“Opened Book”

NBA: Dallas Mavericks at Phoenix Suns
Phoenix’s Devin Booker is ready for primetime. (Mark J. Rebilas/USA TODAY Sports)

The 2015 rookie class has really, really impressed so far. Karl-Anthony Towns, Jahlil Okafor, and Kristaps Porzingis already look like future stars and are the early favorites to take home ROY honors.

In the Valley of the Sun, however, UK’s Devin Booker is making a push for more and more playing time in Jeff Hornacek’s, run and gun offense. Booker, a 6’6 sharpshooter, has seen a spark in minutes over the past couple of weeks – and is producing accordingly.

Despite scoring a career-high 18 points v. Detroit on December 2nd, Booker’s best performance to date was a 14-point, 5-assist outing against the Chicago Bulls. On the road, and especially on the last day of a long trip,  it’s always interesting to note which rooks are able to remain committed and effective towards the end.

## Rows from a data source
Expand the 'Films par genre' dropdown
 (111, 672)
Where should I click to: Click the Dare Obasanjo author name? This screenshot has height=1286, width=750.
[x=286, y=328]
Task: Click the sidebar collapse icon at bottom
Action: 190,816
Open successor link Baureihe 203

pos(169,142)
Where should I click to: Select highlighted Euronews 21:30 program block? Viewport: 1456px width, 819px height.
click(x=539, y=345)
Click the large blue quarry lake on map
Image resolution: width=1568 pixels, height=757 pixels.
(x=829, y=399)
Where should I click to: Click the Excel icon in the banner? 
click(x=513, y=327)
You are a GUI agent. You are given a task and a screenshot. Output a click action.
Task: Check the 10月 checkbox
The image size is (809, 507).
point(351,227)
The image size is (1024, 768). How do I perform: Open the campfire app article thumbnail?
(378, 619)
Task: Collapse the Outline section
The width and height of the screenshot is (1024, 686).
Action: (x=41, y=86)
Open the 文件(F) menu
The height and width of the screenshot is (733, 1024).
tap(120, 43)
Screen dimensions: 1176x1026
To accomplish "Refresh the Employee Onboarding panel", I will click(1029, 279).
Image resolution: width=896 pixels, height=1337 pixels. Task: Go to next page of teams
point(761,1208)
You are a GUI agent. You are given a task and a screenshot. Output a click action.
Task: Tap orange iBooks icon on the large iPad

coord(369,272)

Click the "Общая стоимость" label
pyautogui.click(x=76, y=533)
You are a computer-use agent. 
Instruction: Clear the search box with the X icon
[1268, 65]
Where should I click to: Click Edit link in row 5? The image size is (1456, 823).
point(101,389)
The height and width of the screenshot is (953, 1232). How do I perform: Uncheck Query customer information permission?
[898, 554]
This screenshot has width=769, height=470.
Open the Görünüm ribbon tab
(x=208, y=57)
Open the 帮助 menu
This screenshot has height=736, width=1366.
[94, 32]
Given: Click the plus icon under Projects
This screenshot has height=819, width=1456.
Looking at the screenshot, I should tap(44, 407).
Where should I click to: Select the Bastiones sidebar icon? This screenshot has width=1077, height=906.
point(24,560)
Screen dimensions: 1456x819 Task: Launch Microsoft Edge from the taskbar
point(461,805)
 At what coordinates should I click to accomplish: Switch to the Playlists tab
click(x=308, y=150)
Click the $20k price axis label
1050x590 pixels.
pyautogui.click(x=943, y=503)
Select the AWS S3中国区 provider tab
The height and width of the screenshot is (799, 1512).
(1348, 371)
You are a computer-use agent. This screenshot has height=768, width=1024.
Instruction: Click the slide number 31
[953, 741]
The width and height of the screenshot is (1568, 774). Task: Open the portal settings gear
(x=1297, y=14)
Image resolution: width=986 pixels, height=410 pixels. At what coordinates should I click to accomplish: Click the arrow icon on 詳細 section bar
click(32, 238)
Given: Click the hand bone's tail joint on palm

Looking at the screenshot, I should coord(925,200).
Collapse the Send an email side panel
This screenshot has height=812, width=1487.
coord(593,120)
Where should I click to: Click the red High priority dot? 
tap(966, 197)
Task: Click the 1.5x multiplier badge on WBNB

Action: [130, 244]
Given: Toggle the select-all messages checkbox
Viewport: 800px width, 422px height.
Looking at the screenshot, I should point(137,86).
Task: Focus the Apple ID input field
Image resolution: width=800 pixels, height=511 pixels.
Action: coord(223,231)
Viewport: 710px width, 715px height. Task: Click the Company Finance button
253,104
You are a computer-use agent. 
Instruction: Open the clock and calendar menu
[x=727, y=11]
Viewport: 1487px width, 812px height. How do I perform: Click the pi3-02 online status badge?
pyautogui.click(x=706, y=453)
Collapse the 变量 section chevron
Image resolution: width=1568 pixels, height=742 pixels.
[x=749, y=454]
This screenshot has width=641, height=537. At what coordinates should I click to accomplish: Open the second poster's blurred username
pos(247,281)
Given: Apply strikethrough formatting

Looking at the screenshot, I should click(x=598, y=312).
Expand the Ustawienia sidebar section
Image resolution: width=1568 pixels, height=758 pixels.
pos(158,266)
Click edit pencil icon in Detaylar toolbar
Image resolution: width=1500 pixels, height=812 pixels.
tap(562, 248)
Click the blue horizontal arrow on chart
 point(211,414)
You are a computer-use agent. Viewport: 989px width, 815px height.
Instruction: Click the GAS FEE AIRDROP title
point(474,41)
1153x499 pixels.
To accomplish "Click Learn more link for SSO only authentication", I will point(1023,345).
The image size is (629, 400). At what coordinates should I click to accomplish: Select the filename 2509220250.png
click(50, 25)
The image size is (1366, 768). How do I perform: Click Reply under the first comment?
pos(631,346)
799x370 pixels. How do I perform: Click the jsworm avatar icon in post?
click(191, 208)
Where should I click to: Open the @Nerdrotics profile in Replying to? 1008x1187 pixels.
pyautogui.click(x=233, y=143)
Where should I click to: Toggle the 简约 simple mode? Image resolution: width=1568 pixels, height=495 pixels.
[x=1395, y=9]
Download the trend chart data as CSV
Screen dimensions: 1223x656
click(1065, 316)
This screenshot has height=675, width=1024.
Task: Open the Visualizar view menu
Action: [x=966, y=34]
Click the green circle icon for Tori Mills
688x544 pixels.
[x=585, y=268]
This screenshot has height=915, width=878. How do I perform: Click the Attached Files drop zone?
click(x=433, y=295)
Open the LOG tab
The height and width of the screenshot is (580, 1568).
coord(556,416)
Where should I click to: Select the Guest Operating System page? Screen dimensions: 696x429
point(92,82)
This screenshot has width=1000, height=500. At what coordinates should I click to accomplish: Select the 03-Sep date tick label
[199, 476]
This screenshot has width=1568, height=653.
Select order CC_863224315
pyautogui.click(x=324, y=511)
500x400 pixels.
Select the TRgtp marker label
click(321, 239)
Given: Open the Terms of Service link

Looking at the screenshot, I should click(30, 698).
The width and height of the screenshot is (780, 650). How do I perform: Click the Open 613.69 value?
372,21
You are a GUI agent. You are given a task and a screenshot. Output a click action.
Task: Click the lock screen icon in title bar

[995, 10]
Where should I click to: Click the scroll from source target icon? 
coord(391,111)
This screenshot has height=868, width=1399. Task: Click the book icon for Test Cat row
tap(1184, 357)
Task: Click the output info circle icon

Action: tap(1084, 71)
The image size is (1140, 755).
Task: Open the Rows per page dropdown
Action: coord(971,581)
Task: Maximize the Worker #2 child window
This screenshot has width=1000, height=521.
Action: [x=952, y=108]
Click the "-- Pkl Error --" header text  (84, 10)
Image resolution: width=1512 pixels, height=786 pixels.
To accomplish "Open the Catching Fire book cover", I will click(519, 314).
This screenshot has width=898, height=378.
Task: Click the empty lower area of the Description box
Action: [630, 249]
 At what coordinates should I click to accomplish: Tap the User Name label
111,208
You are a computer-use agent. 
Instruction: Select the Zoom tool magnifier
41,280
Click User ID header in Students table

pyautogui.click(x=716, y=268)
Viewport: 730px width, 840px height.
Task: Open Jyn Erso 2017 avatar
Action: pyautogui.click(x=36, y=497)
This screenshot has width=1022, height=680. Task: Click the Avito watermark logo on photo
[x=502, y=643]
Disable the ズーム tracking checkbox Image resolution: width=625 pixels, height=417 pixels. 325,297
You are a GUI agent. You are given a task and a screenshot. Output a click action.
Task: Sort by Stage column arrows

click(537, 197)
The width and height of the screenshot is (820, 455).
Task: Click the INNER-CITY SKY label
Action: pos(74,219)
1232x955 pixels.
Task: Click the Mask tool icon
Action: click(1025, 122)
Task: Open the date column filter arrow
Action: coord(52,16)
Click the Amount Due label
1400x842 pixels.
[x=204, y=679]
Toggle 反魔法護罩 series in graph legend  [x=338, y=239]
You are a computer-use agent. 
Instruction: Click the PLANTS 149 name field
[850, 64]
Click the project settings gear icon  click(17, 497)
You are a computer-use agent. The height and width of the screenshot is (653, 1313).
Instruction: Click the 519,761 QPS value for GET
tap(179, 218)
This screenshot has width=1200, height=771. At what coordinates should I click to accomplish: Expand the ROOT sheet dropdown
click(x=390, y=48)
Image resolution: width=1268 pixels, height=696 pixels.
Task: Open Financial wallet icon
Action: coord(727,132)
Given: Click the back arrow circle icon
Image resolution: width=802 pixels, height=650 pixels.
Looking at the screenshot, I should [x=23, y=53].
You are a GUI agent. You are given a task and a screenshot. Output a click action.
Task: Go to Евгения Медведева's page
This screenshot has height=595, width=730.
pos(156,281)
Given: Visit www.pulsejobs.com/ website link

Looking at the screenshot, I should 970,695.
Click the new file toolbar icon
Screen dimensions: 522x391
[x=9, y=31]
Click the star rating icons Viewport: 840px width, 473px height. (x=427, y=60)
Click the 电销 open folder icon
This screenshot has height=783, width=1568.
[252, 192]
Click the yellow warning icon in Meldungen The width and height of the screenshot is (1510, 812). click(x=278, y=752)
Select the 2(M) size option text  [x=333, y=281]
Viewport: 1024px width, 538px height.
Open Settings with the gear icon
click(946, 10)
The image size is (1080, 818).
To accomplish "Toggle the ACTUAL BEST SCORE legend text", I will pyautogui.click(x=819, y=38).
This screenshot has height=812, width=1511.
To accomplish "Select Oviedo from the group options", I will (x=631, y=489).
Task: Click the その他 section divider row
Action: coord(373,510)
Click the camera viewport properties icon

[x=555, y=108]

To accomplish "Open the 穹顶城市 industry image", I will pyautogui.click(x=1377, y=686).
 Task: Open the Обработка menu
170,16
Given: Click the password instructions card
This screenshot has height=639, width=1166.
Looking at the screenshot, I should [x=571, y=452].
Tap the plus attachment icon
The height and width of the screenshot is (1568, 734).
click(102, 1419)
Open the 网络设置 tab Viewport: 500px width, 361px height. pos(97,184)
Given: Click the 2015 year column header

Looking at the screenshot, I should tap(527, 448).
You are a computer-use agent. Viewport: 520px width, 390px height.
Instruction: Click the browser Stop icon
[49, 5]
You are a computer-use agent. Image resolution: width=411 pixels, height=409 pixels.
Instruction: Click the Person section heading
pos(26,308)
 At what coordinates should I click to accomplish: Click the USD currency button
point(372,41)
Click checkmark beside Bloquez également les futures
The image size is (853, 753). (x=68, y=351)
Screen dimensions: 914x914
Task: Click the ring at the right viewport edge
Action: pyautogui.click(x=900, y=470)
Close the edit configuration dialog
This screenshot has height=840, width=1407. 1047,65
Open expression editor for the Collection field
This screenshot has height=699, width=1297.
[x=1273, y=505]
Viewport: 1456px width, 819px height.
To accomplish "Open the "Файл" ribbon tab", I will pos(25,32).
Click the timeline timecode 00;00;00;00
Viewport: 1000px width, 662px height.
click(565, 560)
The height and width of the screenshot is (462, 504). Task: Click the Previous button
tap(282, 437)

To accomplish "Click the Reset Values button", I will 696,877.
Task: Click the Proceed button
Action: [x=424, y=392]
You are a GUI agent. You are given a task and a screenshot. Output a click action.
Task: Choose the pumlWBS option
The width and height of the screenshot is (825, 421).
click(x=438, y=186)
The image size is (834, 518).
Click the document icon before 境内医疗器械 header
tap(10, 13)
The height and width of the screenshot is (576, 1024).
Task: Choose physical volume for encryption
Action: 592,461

## Requirement 1
Answer these questions using the article on Devin Booker:
(a) Which three rookies does the article call the early favorites for ROY honors?
(b) What height does the article give for Booker?
(c) Against which team did Booker score his career-high 18 points, and on what date?
## Requirement 2
Carry on the article about Devin Booker from its final sentence.

## Written answer 1
(a) Karl-Anthony Towns, Jahlil Okafor, and Kristaps Porzingis
(b) 6’6
(c) Detroit, on December 2nd

## Written answer 2
Booker’s case was a little different because he did not receive much time before the East Coast swing but he it’s a testament to his great work ethic and patience that he was able to stay ready and make key plays in a difficult setting:

D. Book NEVER hesistates to pull the trigger on his trey ball. He made a couple of second chance, game-breaking triples, made a couple of sweet dishes to open teammates, and celebrated “Hotline Bling”-style after Mirza Teletovic’s fallaway game-winner. Booker was very aggressive in the final stanza, helping the Suns win in thrilling fashion.

It was only a matter of time before Booker, the youngest player in the NBA (19), earned Hornacek’s trust. I mean…he’s shooting 71% from deep! It’s a small sample size (15 for 21 on the year) but three-point shooting is the one of most translatable skills from college to the pros – Booker will be elite by January.

If you think about it, his situation is a little similar to how Klay Thompson’s career started.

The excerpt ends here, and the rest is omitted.